Although editorial firewalls mean the state can’t touch AFP’s news output, the CEO sets the direction of the company as a whole, giving the position wide-ranging power at times of strategic reevaluation. Hoog aggressively pushed a pivot to video in recent years, and had asked the state for close to €60 million to invest (at least in part) in repositioning AFP output before he stepped aside. Fries won’t necessarily depart sharply from that strategy—according to Morinière and others, his plans aren’t set in stone. But Fries promised to lead a leaner, more commercially savvy operation in his proposal to the board and, controversially, left the door open to private funding for the agency.

 

“It’s not good for him, it’s not good for us, it’s not good for people at the company, for journalists.”

 

Responding to a request for comment, an AFP official says that while the agency needs to invest in its development one or way another, any injection of outside capital would have to guarantee AFP’s editorial independence—pointing out that this independence isn’t just part of the company’s DNA, but a major source of its value in a muddied media landscape. Fries, for his part, has said opening up AFP to private funding is not an immediate priority for him. (The French Culture Ministry, Fries, and Hoog did not provide comment by time of publication.)

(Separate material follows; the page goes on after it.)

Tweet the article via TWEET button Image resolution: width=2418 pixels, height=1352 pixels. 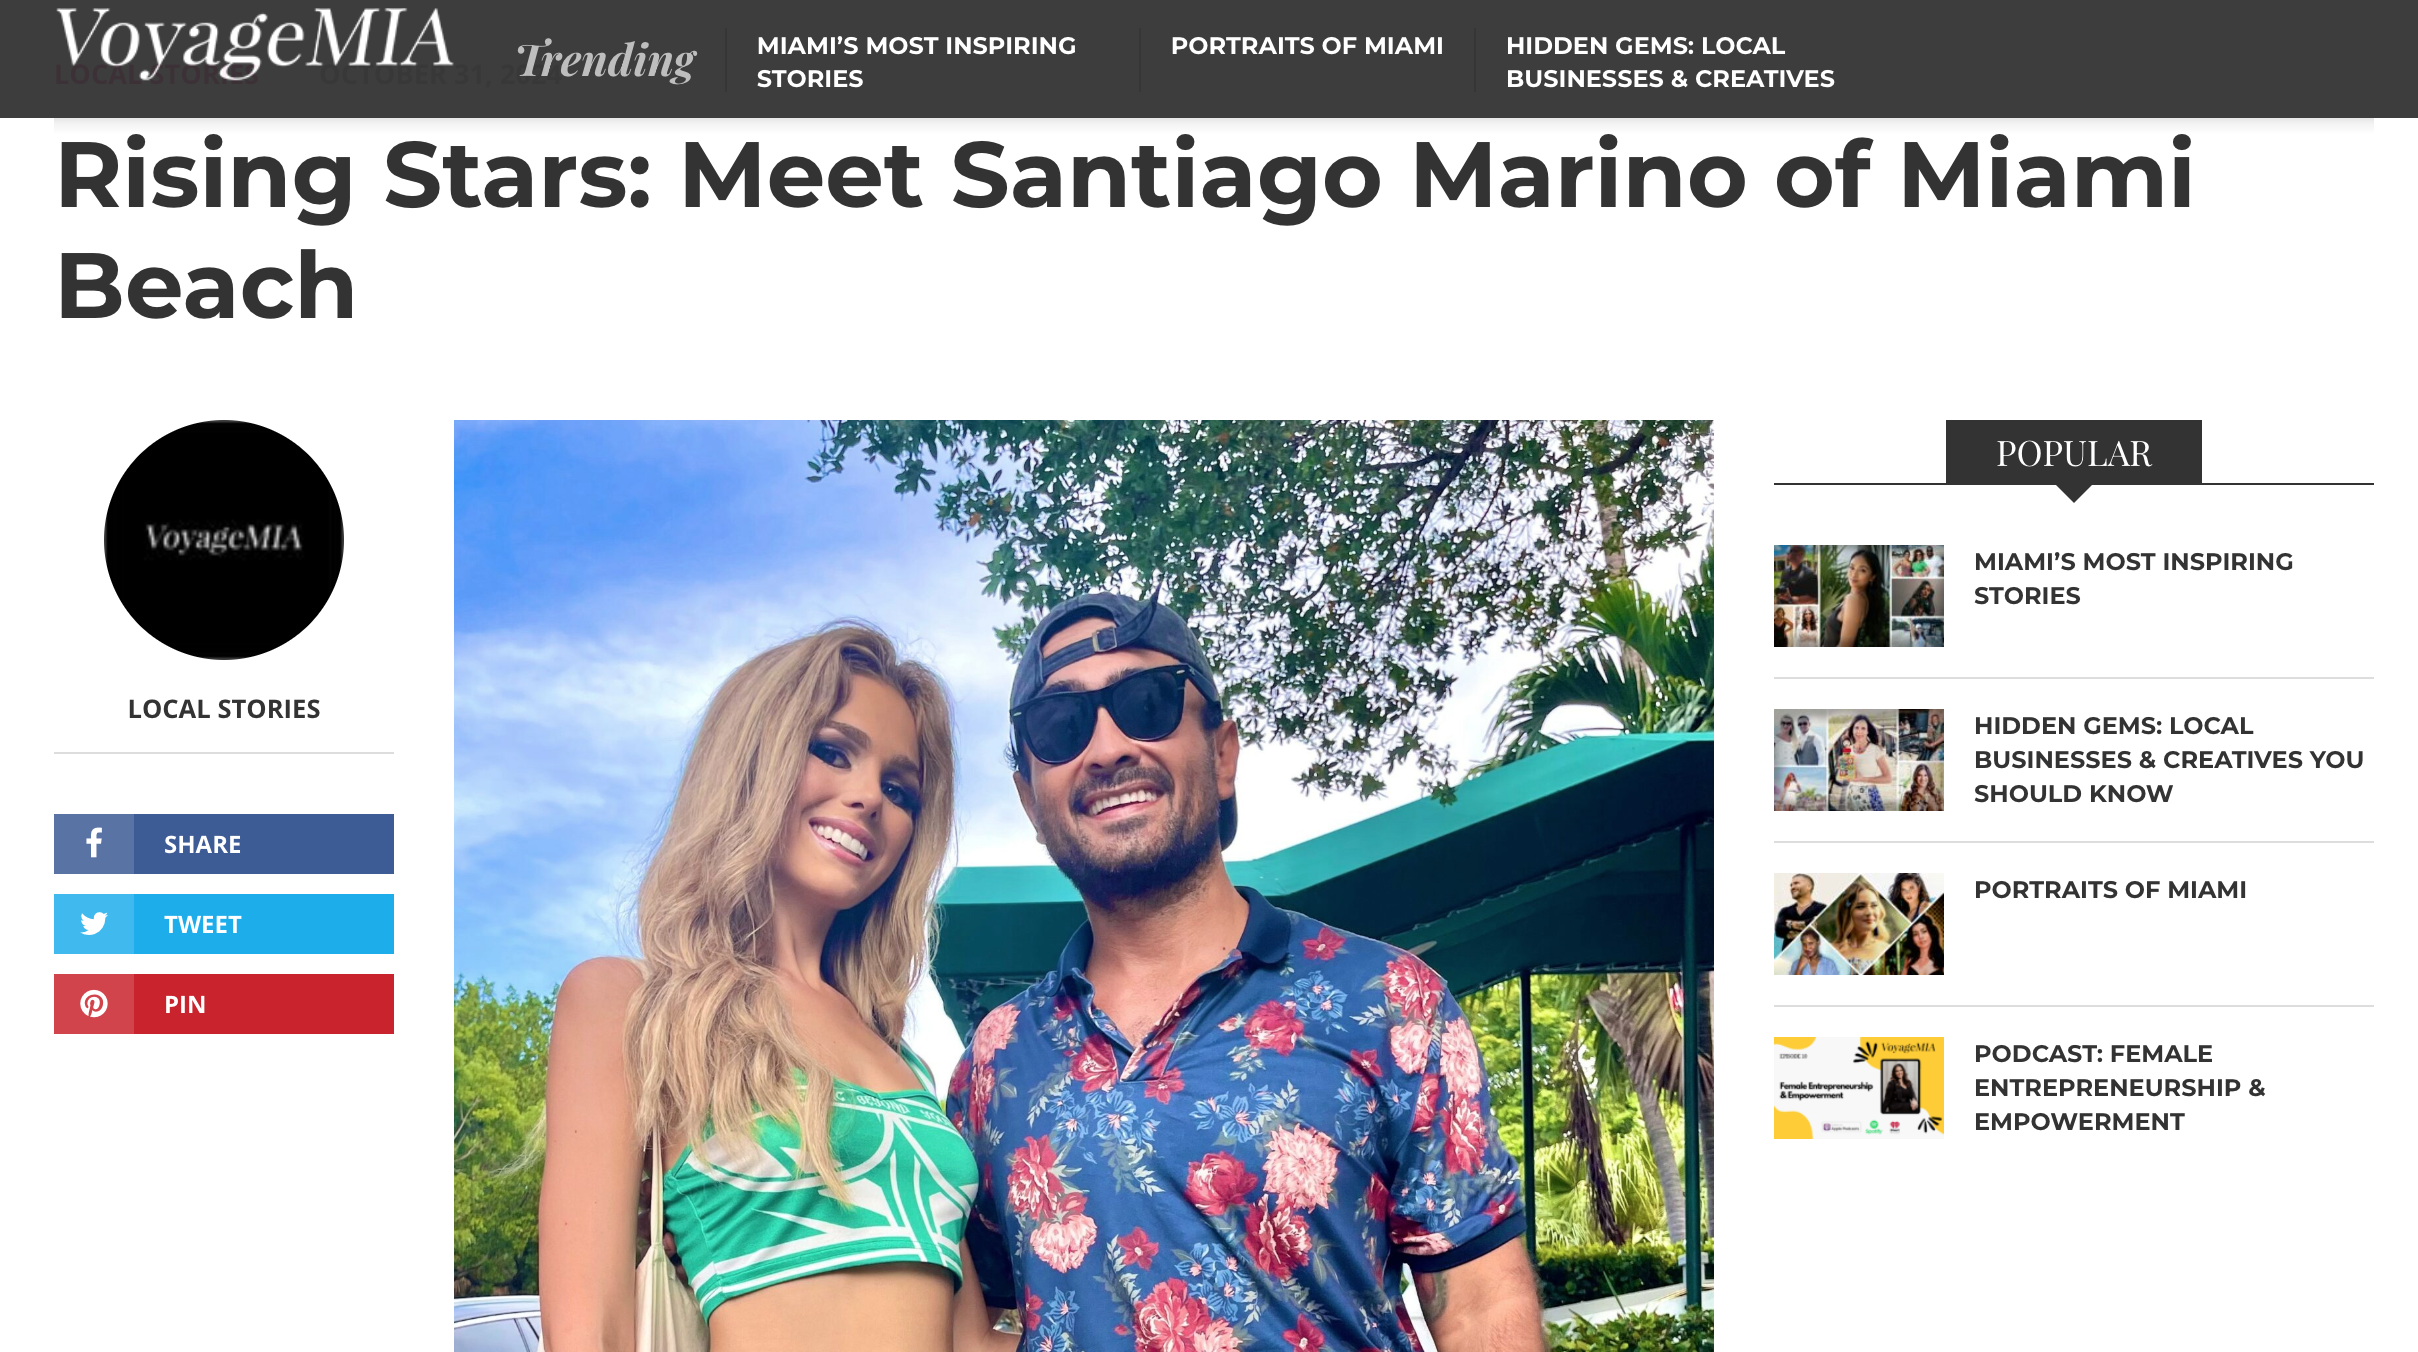(224, 923)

But Fries’s stated future openness to the strategy has spooked unions that represent AFP staffers, which only just concluded a contentious long-term renegotiation of pay and conditions with management. Union reps, as well as media observers, say that by pushing out Hoog in favor of Fries, the French government has shown that, at the very least, it supports Fries’s vision of a trimmer, more profit-oriented agency.

AFP hasn’t always proved adept at making money—it lost nearly €5 million last year after a court ordered it to honor years’ worth of unpaid staff salary increases. “[AFP] often has deficits that aren’t enormous but that do make things difficult,” says Patrick Eveno, a French media expert and academic. “And because media companies have less and less money to pay news agencies, subscriptions have gone down.”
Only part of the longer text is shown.